IL CARTELLO Come riportato dallo Spiegel i colossi dell'auto finiscono coinvolti in una indagine collettiva. Nel dettaglio Renault, Nissan, Gruppo PSA, Fiat Chrysler Automobiles e Jaguar Land Rover sarebbero stati indagati dalla Commissione europea per possibili violazioni delle norme antitrust in tema di componentistica automotive. Secondo la rivista tedesca l'indagine in atto si incentra sul fatto che le case menzionate si sarebbero impegnate a incrementare i prezzi fino al 25%. Dietro il patto d'acciaio ci nasconderebbe l'aiuto della società di consulenza Accenture. L'inchiesta della Commissione europea è partita lo scorso dicembre. Dal canto loro i portavoce di Jaguar Land Rover, PSA e Fiat Chrysler, interpellati sulla questione, hanno rifiutato di commentare le anticipazioni di stampa.
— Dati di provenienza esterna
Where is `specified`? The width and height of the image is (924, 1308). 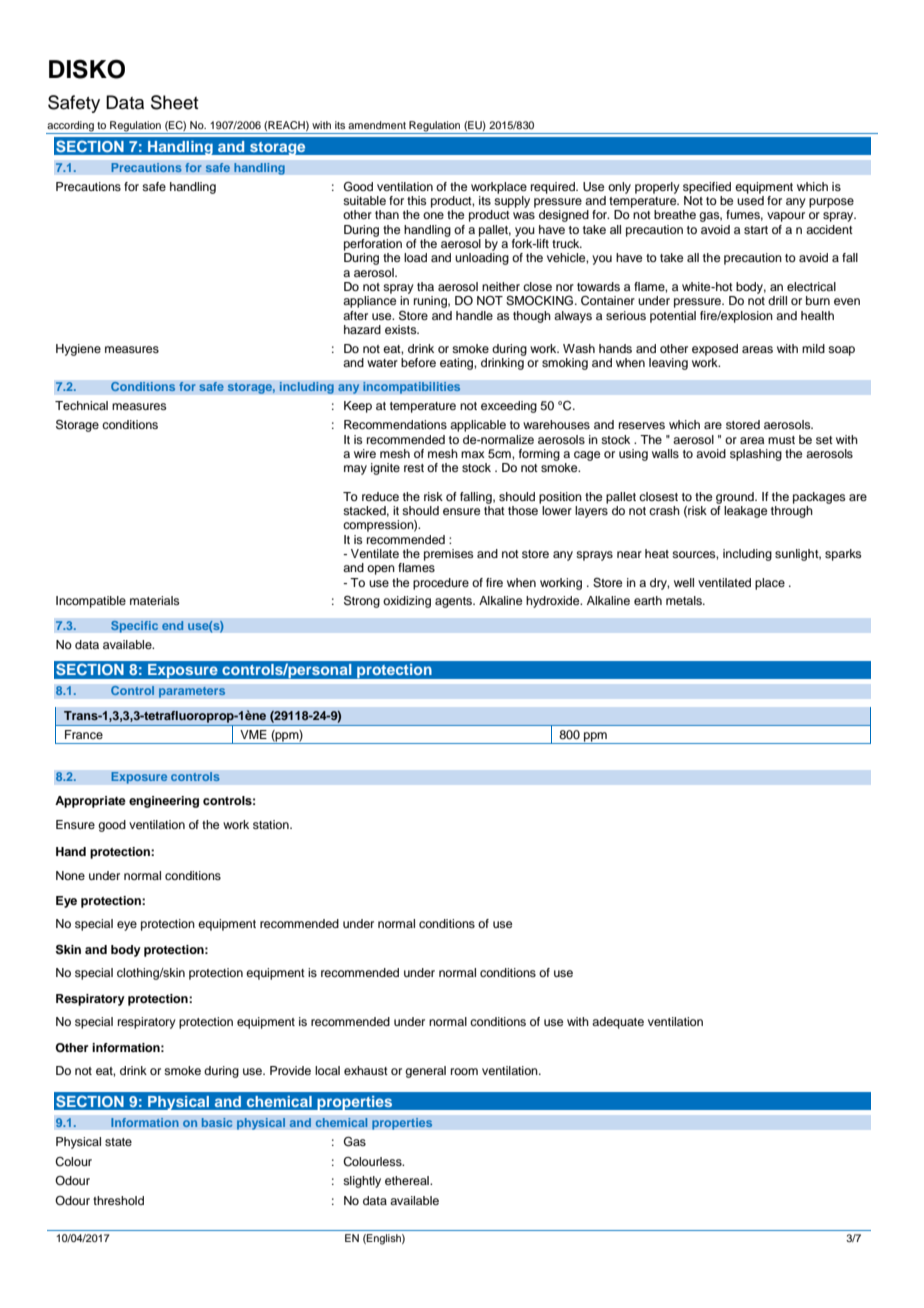
specified is located at coordinates (707, 188).
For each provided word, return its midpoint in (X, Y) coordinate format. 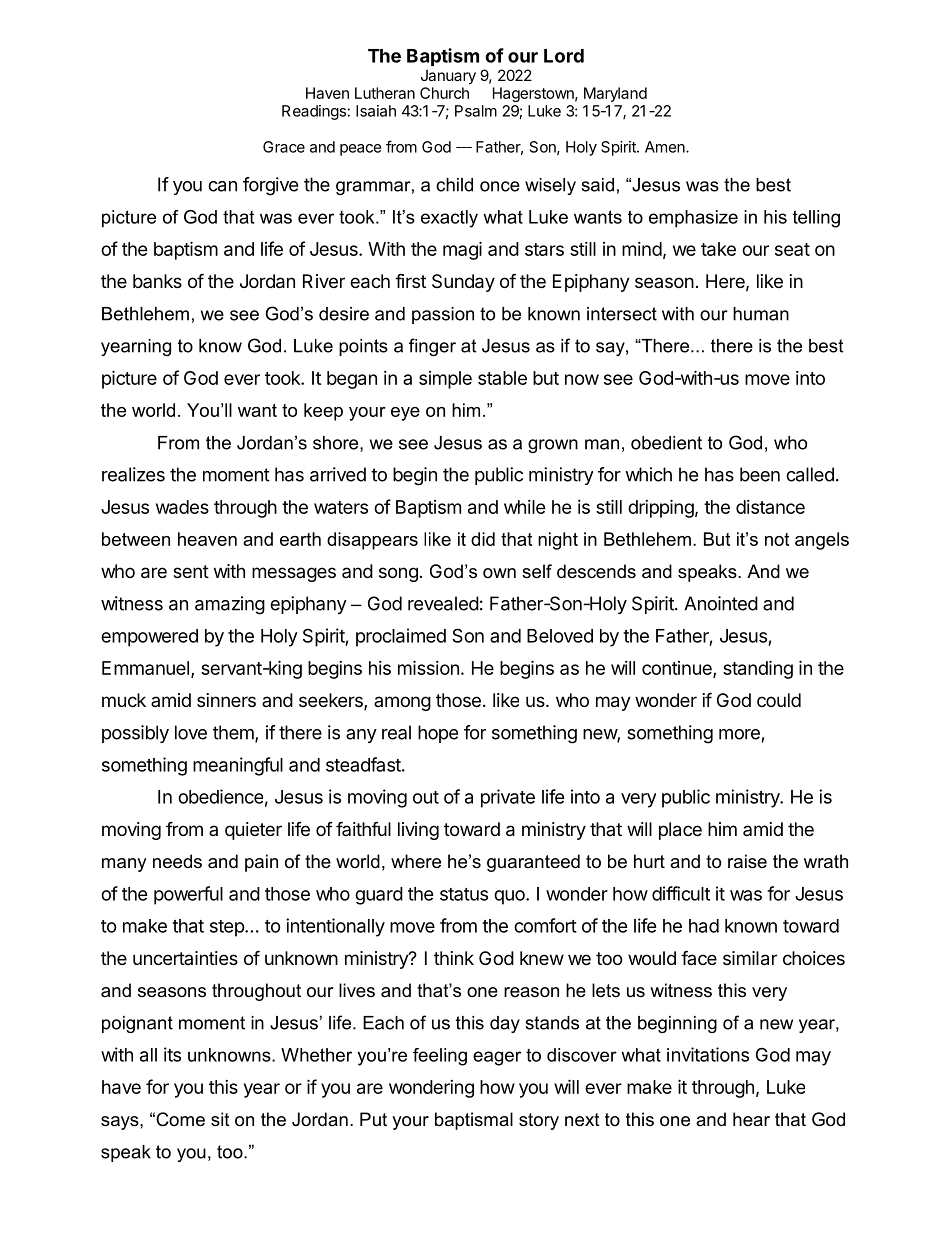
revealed (443, 603)
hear (751, 1119)
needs (177, 861)
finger (432, 347)
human (761, 314)
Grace (284, 147)
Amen (666, 147)
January (448, 76)
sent (191, 571)
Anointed (721, 603)
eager (497, 1058)
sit (220, 1119)
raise (747, 861)
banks (157, 281)
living (418, 831)
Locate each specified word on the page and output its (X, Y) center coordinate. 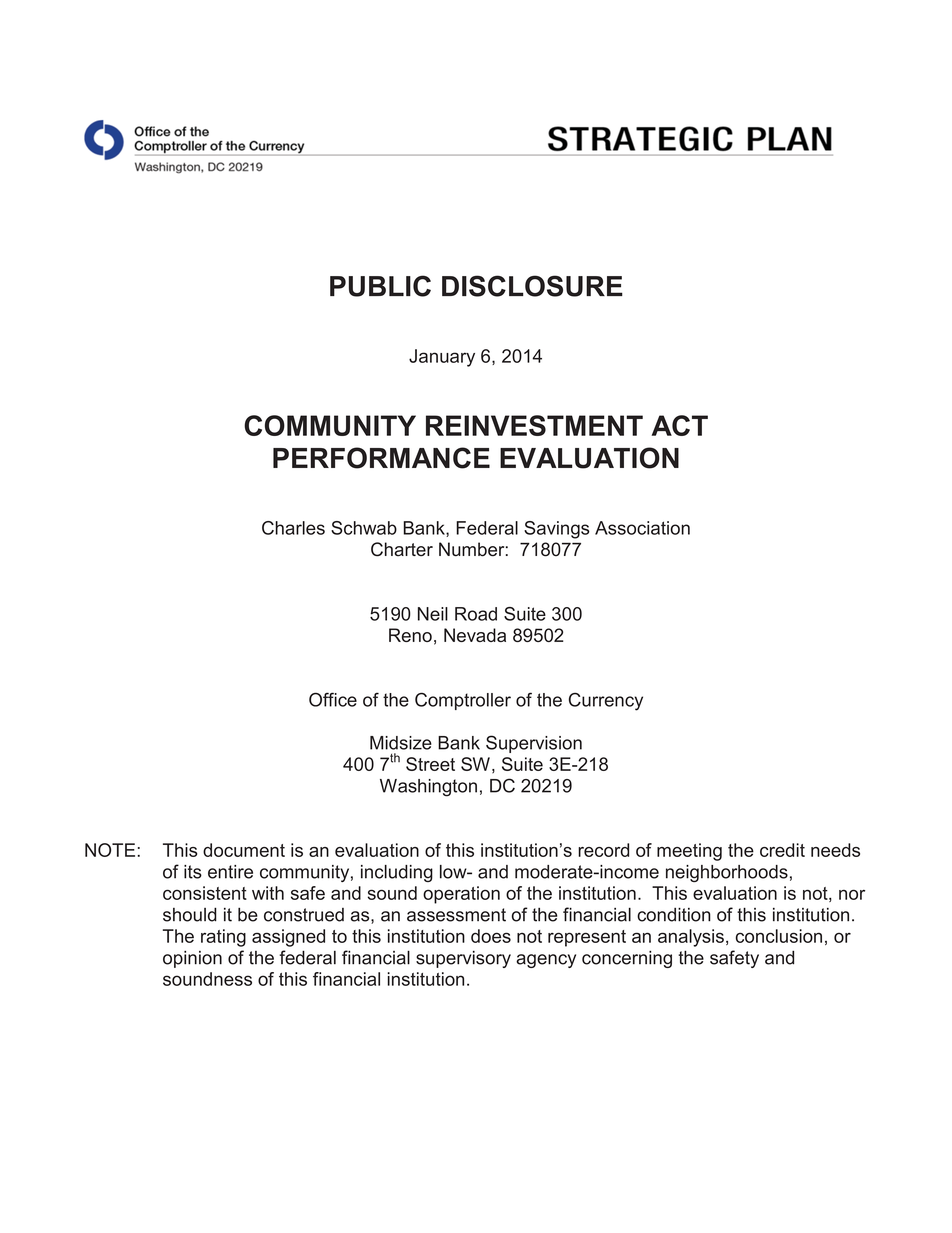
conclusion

LA SECONDA INDAGINE Se confermata si tratterebbe della seconda indagine su larga scala messa in cantiere dalla Commissione nei riguardi delle case automobilistiche europee. A settembre, il regolatore comunitario ha aperto un'indagine sull'eventualità che Volkswagen, Daimler e BMW si siano occultamente coalizzati per lavorare sulla tecnologia delle emissioni auto(Leggi BMW arriva la multa per il trucco Nox). La nuova tegola arriva in momento difficile per i brand che stanno già affrontando diversi fronti; dalle possibili tariffe per le auto imposte dagli Stati Uniti alla minaccia incombente di una Brexit senza accordo che distruggerebbe i rapporti tra Unione europea e il Regno Unito. Insomma un momento di grande debolezza per i colossi dell'automotive che sono tutti alle prese con i bilanci aziendali per rivedere, sfortuna loro, al ribasso le stime riguardanti la redditività.

IL PRECEDENTE ITALIANO In Italia l'Antitrust ha comminato, scorso gennaio, una multa da ben 678 milioni di euro nei confronti dei principali gruppi automobilistici operanti in Italia. Sotto accusa sono finite: Banca Psa Italia S.p.A., Banque Psa Finance S.A., Santander Consumer Bank S.p.A., Bmw Bank GmbH, Bmw AG, Daimler Ag, Merceds Benz Financial Services Italia S.p.A., Fca Bank S.p.A., Fca Italy S.p.A., Ca Consumer Finance S.A., Fce Bank Plc., Ford Motor Company, General Motor Financial Italia S.p.A., General Motors Company, Rci Banque S.A., Renault S.A., Toyota Financial Services Plc., Toyota Motor Corporation, Volkswagen Bank GmbH, Volkswagen Ag., nonché le associazioni di categoria Assofin ed Assilea. Stando all'Antitrust, le società avevano messo in piedi, tra il 2003 ed il 2017, un cartello lesivo della concorrenza attraverso finanziamenti erogati dalle proprie captive banks (Leggi tutto sulla mega multa al cartello dei finanziamenti auto). Accenture ci ha inviato una replica ufficiale sull'indagine che riportiamo intergalmente. “Accenture crede che non ci sia alcun merito in questa ricostruzione. Partneo è un tool che analizza i prezzi dei pezzi di ricambio pubblicamente disponibili, aiuta quindi i produttori a prendere decisioni informate sui prezzi. Accenture rispetta scrupolosamente gli obblighi legali e quelli contrattuali stabiliti con i propri clienti e in alcun modo condivide informazioni confidenziali. Utile ricordare che precedenti rilievi da parte delle autorità francesi hanno portato alla conclusione che le prove presentate non giustificavano ulteriori azioni.”